QUOTED TEXT:
..........

All of these components are not necessarily required for developing your own solution as there may be pieces of data you don't need to collect, some additional others that you want to add, substitude alternative tools for task queuing, database, and visualization or alerting needs.

Note

The code referenced in this document and all published examples with pyedgeconnect are available from the GitHub repository within the examples folder. Each example script contains logic to authenticate to the Orchestrator as documented in the authentication example.

Clone the repository and download the examples with:

$ git clone https://github.com/aruba/pyedgeconnect.git

Overview and System Prerequisites

This example code is meant to launch an external telemetry collection and visualization demonstration for EdgeConnect SDWAN appliances.

A user can run this demo on any host system with Docker containers and point it towards an Orchestrator instance for EdgeConnect SDWAN and instantly begin visualizing many different pieces of data from discovered appliances. Knowledge of the underlying systems, Python, or other open-source software solutions leveraged in this demo is required.

..........

SUPPLIED DATA:
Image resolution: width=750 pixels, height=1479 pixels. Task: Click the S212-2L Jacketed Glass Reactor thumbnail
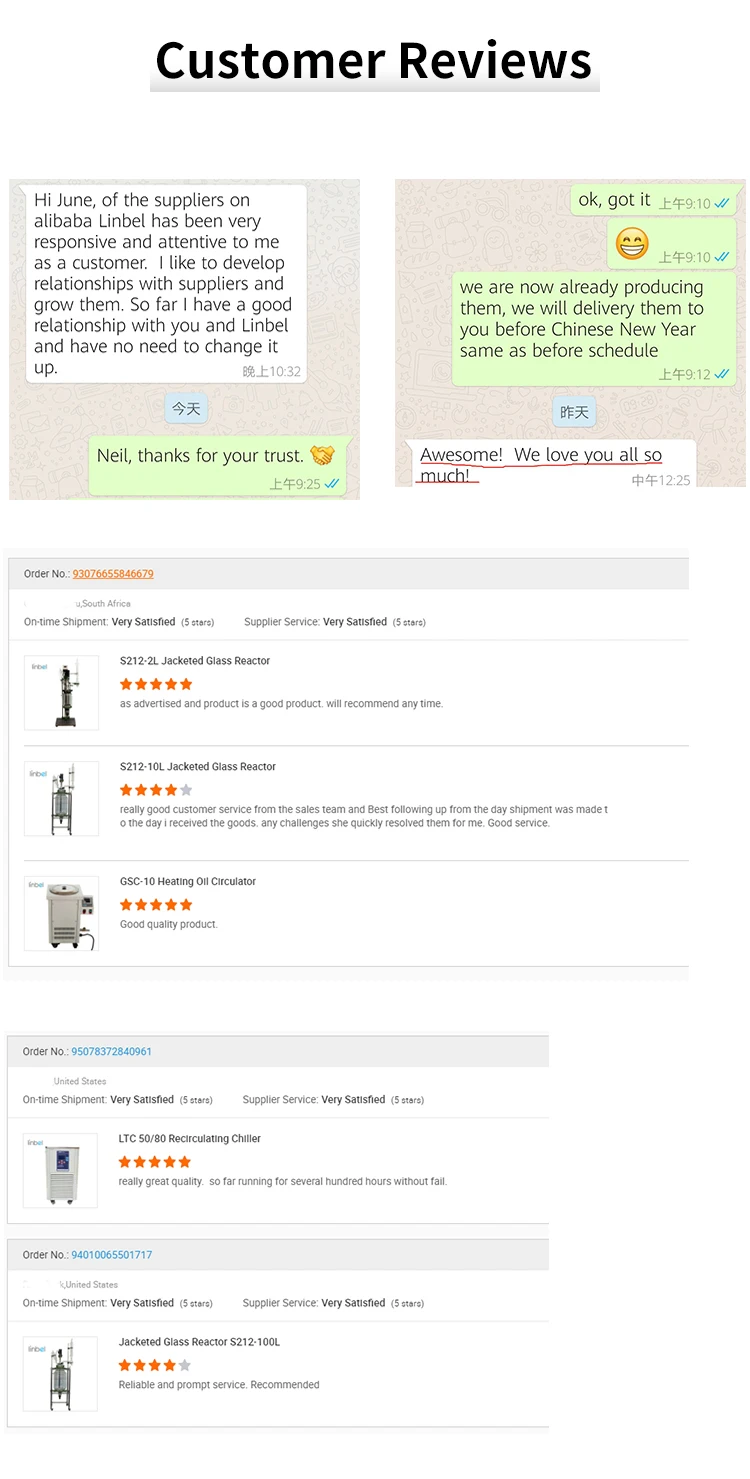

..........

PROBLEM SET:
1 > From the telemetry demo text, quote the passage from "All of these" up to and including "or alerting needs.".
2 > According to the telemetry demo text, where are the code and published pyedgeconnect examples available?
3 > Using the telemetry demo text, explain why someone building their own solution may not need every component.

SOLUTIONS TO THE TASKS:
1 >
All of these components are not necessarily required for developing your own solution as there may be pieces of data you don't need to collect, some additional others that you want to add, substitude alternative tools for task queuing, database, and visualization or alerting needs.

2 > They are in the examples folder of the GitHub repository.

3 > There may be data they don't need to collect, or other data they want to add. They may also swap in alternative tools for task queuing, the database, or visualization and alerting.